Imagine if every git merge conflict you got was resolved automatically by picking one side. Most of the time it would do the wrong thing, sometimes even leading to code that fails to compile. Imagine then you were not there ready to fix the issue, it would lead to even more chaotic results!

This is why CRDTs are not more widespread, because they only fix the problem you think you have, not the problem you actually have, which is to fix conflicts in a way that preserves data, its validity and meaning.

And arguably they make this issue even worse because they restrict the ways you can solve these conflicts to only those that can be replicated deterministically.

josephg · 119d ago

> This is why CRDTs are not more widespread, because they only fix the problem you think you have, not the problem you actually have, which is to fix conflicts in a way that preserves data, its validity and meaning.

I’ve been saying this for years, but there’s no reason you couldn’t make a crdt which emitted conflict ranges like git does. CRDTs have strictly more information than git when merging branches. It should be pretty easy to make a crdt which has a “merge and emit conflicts” mode for merging branches. It’s just nobody has implemented it yet.

(At this point I’ve been saying this for about 5 years. Maybe I need to finally code this up if only to demonstrate it)

hansworst · 119d ago

Automerge has this: https://automerge.org/automerge/api-docs/js/functions/getCon...

josephg · 119d ago

Reading the docs, it looks like that only works for object keys that have been concurrently set to different values. Not text documents.

motorest · 118d ago

> I’ve been saying this for years, but there’s no reason you couldn’t make a crdt which emitted conflict ranges like git does.

I don't get your point. The C in CRDT stands for "conflict-free". Why would a CRDT have conflict ranges?

josephg · 118d ago

Because automatic merging isn’t always perfect. Especially when merging long lived changes to code in git, sometimes you need manual intervention to figure out the result. And we need to manually intervene sometimes.

SkiFire13 · 119d ago

That might be an improvement over git, but not automatically fixing the conflicts will be a dealbreaker for most people.

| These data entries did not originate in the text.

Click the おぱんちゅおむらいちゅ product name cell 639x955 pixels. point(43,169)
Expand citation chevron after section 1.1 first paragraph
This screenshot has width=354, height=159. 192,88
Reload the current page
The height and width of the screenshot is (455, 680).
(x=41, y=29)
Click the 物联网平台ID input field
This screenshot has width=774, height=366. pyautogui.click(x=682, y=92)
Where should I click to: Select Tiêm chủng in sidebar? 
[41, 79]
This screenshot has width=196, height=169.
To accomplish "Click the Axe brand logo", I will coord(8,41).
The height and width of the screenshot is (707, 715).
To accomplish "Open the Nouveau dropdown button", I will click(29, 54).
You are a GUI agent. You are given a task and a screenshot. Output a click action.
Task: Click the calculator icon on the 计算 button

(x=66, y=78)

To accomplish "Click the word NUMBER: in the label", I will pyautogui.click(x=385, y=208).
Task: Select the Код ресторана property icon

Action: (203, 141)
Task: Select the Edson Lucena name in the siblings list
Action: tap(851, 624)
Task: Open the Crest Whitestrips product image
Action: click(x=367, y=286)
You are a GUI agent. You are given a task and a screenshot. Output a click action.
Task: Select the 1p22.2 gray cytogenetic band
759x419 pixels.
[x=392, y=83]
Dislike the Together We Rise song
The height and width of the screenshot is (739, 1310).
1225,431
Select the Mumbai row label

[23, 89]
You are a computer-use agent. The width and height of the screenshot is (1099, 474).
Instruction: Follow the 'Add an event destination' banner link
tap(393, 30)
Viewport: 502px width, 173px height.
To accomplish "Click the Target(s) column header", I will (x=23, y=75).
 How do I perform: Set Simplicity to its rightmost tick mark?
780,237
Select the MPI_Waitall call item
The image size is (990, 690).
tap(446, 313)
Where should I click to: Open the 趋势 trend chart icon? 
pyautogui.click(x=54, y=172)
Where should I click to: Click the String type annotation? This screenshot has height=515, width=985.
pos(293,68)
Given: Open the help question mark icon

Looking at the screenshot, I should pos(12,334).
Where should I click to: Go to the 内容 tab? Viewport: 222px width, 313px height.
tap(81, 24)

Fundamentally people want something that automatically fixes conflicts, and do so the way they expect it to, but this just doesn't exist yet.

practal · 119d ago

Ok, so the main point that makes it different from CRDTs seems to be: if you have a central server, let the server do the synchronization (fixing an order among concurrent events), and not the data structure itself via an a-priori order.

Because all communication is between client and server, and never between clients, when the client connects to the server, the server can make sure that it first processes all of the client's local operations before sending it new remote updates.

math_dandy · 120d ago

Is the take-home message of the post that the full complexity of CRDTs/OT is necessary only in the absence of a central server?

mweidner · 119d ago

Even in the absence of a central server, you can still avoid CRDT/OT complexity if you have a decentralized way to eventually total order operations & apply them in that order: https://mattweidner.com/2025/05/21/text-without-crdts.html#d...

As others in the comments argue, this is technically a CRDT (though a fully general one); also, undoing/replaying ops is itself non-trivial to implement. However, I hope this is still simpler than using a traditional CRDT/OT for each data type.

math_dandy · 119d ago

Did you perhaps mean to write, “though not a fully general one”?

mweidner · 119d ago

A decentralized, eventually consistent total order on operations is a fully general CRDT, in the sense that you can put whatever (deterministic) operations you want in the total order and clients will end up in eventually consistent states.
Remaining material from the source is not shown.